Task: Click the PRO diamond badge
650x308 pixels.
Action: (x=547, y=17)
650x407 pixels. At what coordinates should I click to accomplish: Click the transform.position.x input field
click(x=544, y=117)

• _EXERCISE OBJECTIVE_
Turn the rows above into a numbered list with blank lines dropped, beginning at the line that contains "650x407 pixels. At" and stopping after the last line of the rows.

• _THE ANSWER_
1. 650x407 pixels. At what coordinates should I click to accomplish: Click the transform.position.x input field
2. click(x=544, y=117)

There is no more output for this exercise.